Step 1: Implement the Too Few Nobles mechanic (with forewarning), meaning that pretty much every realm will have several regions revolt to rogue.

Step 2: After a few weeks, and again with forewarning, announce an Era of Great Migrations where entire peoples are on the move and migrating to new lands.

Step 3: Give rulers the options to ask devs to trigger a Great Migration for their realm (granting the request would be dependent on whether or not it was justified by the realm's location in order to prevent the mechanic from just being exploited by realms who want to beat up their neighbours but have no intentions of moving).

Step 4: When a Great Migration is triggered what it would essentially do is give significant buffs to the realm that was migrating on condition that all their old regions would go rogue the next time they conquered a townsland/city/stronghold. The buffs would include things like increasing how many troops could be recruited, reducing sea travel costs, eliminating the distance from home penalty on troop morale, halving how much troops needed to be paid, reduced equipment damage, etc. This should make it possible for them to actually carve out new realms for themselves. The buffs would also need to expire within, say, six weeks of taking a new city/townsland/stronghold.

Step 5: Realms embarking on a Great Migration would obviously recruit a large mobile force and start travelling by land or sea depending on where they want to go to. En route they could loot gold/steal food from the regions they're passing through. When they finally arrive at their destination (either rogue regions or land belonging to another realm) they'd start a takeover.
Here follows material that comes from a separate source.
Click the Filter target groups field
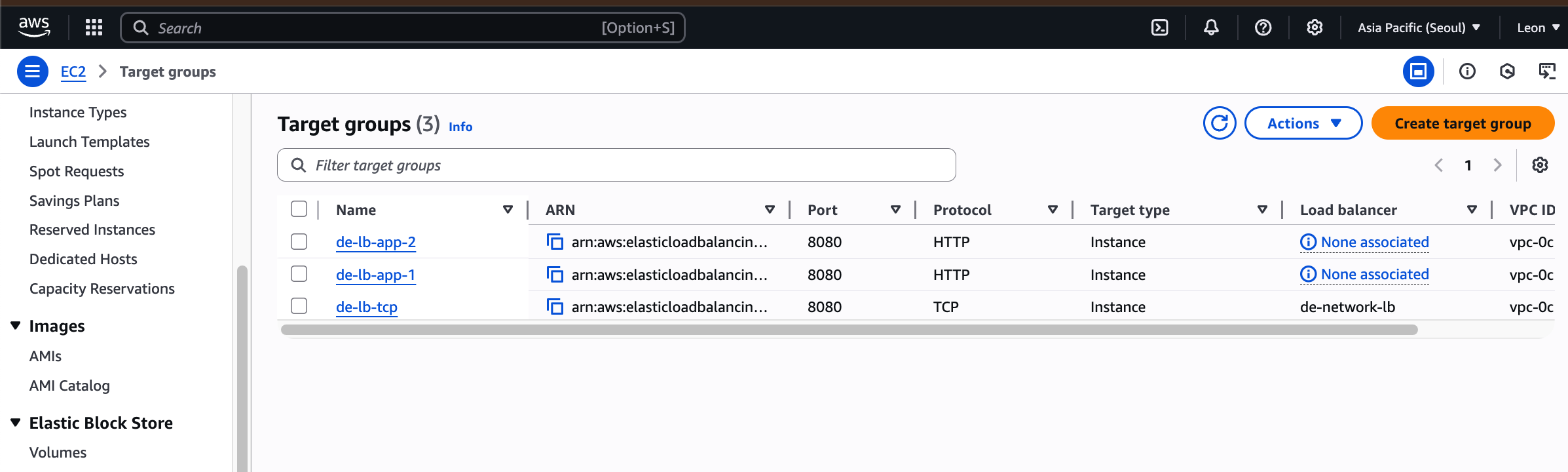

Realms in the areas which migrations are heading towards would then have to choose to either make a deal with the invaders ("we'll give you that city but you'll have to help us against our enemies"), defend against them ("enter our lands and die") or direct them to some rogue regions where there's an unclaimed city/townsland/stronghold.

Step 6: Upon completing a successful takeover of their first new city/townsland/stronghold the migrating realm would see their new region receive additional buffs from the Great Migration ending - such as the relocation of RCs from the old capital to the new region, automatically making the new region the capital, adding basic fortifications and an initial 10k CS of militia, or similar. This should help them establish themselves in their new location while their old regions are made rogue.

***

Now let's think about how that might work in practice using Dwilight as an example. A realm like D'Hara might migrate to Eidlub or Chrysantalys or Shinnen. Madina or Fissoa might migrate to Shinnen or Poryatown. Luria might decide to go to Flowrestown, forcing Swordfell to either fight back or migrate somewhere else themselves, or Luria might just decide to stay where they are and deal with the new interlopers. Or someone might decide they like the look of Gaston and migrate their entire realm there.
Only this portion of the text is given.